As grilling season is just around the corner, I can already taste the juicy, sweet flavors of a perfectly grilled red snapper, sardines and bass. The mouthwatering aromas evoke lively memories from massive immigrant get togethers as temperatures climb above freezing. It’s one of my favorite times of the year, in large part, because it reminds me of home, of Portugal.
Our secret weapon is Piri-Piri, one of the ingredients that distinguish our cooking from other Mediterranean-based cuisines. The mildly hot and sweet concoction is a co-invention of the Portuguese and its former colony Mozambique using birds-eye chili peppers.

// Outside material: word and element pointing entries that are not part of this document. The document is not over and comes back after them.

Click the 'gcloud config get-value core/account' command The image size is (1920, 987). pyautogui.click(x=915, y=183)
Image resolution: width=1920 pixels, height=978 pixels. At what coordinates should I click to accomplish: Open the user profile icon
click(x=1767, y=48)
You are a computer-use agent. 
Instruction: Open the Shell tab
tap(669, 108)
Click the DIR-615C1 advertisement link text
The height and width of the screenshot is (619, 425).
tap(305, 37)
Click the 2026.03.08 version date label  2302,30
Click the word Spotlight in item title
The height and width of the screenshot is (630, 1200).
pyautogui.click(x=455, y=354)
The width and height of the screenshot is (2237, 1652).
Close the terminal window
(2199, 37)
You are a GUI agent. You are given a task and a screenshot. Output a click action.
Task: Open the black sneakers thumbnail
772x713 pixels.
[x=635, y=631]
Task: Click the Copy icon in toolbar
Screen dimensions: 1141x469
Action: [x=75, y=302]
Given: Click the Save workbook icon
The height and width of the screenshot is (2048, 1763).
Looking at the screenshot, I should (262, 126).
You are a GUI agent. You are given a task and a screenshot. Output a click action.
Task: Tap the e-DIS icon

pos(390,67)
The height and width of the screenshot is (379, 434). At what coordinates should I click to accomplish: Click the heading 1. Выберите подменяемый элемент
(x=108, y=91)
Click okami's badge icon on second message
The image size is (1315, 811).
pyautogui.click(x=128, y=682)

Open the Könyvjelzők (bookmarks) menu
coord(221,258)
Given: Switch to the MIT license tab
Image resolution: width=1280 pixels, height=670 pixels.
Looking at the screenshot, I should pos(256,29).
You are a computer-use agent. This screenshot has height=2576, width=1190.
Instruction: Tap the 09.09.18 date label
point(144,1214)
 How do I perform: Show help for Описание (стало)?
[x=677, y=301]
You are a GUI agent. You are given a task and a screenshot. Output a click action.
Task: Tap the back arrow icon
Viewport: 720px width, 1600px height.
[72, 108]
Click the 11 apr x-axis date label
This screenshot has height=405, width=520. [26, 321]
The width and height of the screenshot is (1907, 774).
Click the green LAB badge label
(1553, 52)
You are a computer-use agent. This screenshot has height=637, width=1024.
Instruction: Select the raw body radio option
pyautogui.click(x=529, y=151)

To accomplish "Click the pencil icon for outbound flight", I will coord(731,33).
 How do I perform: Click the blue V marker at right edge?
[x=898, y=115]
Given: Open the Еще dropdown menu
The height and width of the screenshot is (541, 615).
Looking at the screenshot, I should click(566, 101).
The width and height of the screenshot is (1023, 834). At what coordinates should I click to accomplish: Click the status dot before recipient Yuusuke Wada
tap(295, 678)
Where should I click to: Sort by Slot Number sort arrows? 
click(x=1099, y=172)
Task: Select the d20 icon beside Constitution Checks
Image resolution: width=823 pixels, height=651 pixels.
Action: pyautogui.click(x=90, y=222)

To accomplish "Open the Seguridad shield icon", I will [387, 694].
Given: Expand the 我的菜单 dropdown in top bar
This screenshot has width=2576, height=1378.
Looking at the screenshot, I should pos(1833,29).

Our other secret is the way in which we butterfly the fish, a skill that comes second nature to a Portuguese. It’s in our blood! And if you’re not familiar with the technique, here’s a quick 101 lesson on doing it at home. If you are a master, feel free to jump down the recipe – an easy mid week meal that permits you time to chill out over warm embers as the sun slowly sets in the west.
If you have any questions about Portuguese fish, or anything else, don’t hesitate to ask below!
(photo by Pen Waggener)
- Butterflied fish
- 1 Lemon
- Fresh parsley/cilantro
- 2 Garlic cloves
- Coarse Salt
- Black pepper
- Dried oregano
- Olive oil (light and extra virgin)
- Red wine vinegar
- 10 Baby Yukon potatoes
- 2 large bay leaves
- 1 large, ripe tomato
- 1 large green bell pepper
- 1 onion
- 1 Green Leaf lettuce
- Before you fire it up: Hot embers produced by a coal burning grill is ideal for this recipe, but you can try it on a gas grill, too, by starting out on high heat for charring and then transferring to medium/low heat for the remainder of the cooking. Until you get the hang of it, use a grilling basket to avoid the fish from falling apart on the grill.
- Let the fire burn high and then wait until the coals die down to create a bed of hot embers.
- Start boiling the potatoes (skin on) with the bay leaves. Cut the lettuce, slice the onions and tomatoes and set aside.
- Sprinkle both sides of your butterflied fish with coarse salt (to taste). Tip: think of how you would salt a steak, because essentially that’s what butterflying is allowing you to do, to cook the fish evenly like a portion of meat or fish. Brush both sides of the fish with a light olive oil.
- Once the embers are ready, place your bell pepper on it and keep it on there for the entire time the fish is grilling, or until blackened throughout.
- Lay down the fish skin side down and let it char for about 8 minutes, or once the skin is crispy. Turn the fish and let it cook through, about another 8 minutes (depends on the fish size), or until the meat turns opaque.
- In the meantime, lightly sauté minced garlic in a pan with olive oil and drizzle over the boiled potatoes with a sprinkle of dried oregano.
- Remove the bell pepper and run through cold water, so you can peel it (discard the skin). Cut into strips and add it to the salad bowl and garnish with extra virgin olive oil, red wine vinegar, coarse salt and freshly-cracked black pepper.
- Transfer the fish onto a tray, give it a splash of lemon, garnish with the freshly-chopped parsley/cilantro, and serve with the potatoes and salad.